Road-Rage & Auto Insurance

A look at the Curtis v GEICO case and its impact on the industry

We all know that policy language, definitions, and clauses are crucial elements of an insurance policy.  The meaning of a term or clause can determine the applicability of coverage.  But keep in mind that the meaning within an insurance policy is not always the same as the definition found in Webster’s dictionary.

Naturally, parties may disagree as to the meaning of certain language within a policy and litigation becomes necessary.  Recently, the Indiana Court of Appeals found in favor of Geico in a case which questioned the language of the “Ownership, Maintenance, or Use” clause found in most auto policies.

Lewis Wagner distributed this Insurance Law Alert which contains greater detail on the importance of the court’s holding.  (Estate of Curtis v.
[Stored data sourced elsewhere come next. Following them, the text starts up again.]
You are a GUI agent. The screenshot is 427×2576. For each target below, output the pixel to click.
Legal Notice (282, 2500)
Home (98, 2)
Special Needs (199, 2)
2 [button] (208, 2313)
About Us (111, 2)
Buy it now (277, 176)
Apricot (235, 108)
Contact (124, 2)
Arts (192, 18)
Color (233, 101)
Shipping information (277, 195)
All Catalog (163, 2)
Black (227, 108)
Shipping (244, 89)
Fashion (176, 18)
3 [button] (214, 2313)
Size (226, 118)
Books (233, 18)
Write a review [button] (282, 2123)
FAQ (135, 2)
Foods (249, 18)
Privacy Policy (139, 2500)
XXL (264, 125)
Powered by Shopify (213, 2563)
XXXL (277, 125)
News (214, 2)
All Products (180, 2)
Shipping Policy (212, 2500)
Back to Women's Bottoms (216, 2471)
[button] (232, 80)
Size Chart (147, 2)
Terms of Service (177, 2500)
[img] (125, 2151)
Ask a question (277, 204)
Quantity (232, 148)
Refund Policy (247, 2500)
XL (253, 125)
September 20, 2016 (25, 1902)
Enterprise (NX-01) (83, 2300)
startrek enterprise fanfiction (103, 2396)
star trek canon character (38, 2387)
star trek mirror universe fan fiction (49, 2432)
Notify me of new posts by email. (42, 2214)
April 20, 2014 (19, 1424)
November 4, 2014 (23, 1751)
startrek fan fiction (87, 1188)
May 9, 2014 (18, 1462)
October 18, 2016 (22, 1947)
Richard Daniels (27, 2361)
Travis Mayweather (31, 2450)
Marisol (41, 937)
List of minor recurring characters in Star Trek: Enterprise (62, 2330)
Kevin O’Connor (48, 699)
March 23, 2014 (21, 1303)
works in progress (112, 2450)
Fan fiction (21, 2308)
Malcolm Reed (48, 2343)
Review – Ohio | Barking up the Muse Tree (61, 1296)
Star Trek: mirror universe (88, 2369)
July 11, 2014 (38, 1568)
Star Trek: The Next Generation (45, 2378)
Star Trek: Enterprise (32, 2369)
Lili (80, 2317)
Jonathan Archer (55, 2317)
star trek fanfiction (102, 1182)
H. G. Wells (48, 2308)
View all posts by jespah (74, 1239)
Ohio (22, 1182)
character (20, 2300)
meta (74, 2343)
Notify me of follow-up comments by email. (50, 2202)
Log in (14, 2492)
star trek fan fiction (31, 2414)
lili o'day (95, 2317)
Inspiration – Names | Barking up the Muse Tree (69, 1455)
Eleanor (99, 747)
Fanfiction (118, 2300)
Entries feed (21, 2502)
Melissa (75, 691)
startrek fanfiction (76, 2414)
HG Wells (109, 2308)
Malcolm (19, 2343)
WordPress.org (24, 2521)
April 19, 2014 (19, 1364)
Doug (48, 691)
GEICO General Ins. Co., 2017 WL 942813 (Ind. Ct. App. 2017)). Essentially, two individuals became involved in a road-rage interaction after the vehicle that Curtis was driving bumped into the insured’s parked vehicle.  After the two drivers exited their vehicles, a physical altercation ensued.  Curtis died nearly one year later and his estate filed a wrongful death action against Geico’s insured.

The Indiana Court of Appeals ruled that the altercation did not arise out of the “use” of the covered auto.   The road-rage altercation did not constitute “use” as reasonably contemplated by the parties and the insured was no longer in an “active relationship” with his vehicle once he exited same.  The “use” of the auto was not deemed to be the predominating cause of Curtis’ injuries.

While this case may appear at its surface to reinforce the dangers of road-rage and the lack of insurance coverage responding to those confrontations that go beyond the vehicle, the resulting decision has greater ramifications within the insurance industry.  When considering the applicability of “ownership, maintenance, or use” of an auto, ask yourself:

  • Does an “active relationship” exist between the vehicle and the driver?
  • Is the “use” of the vehicle the “efficient and predominating cause” of the accident?
  • Is the “use” of the vehicle one which was reasonably expected by the parties?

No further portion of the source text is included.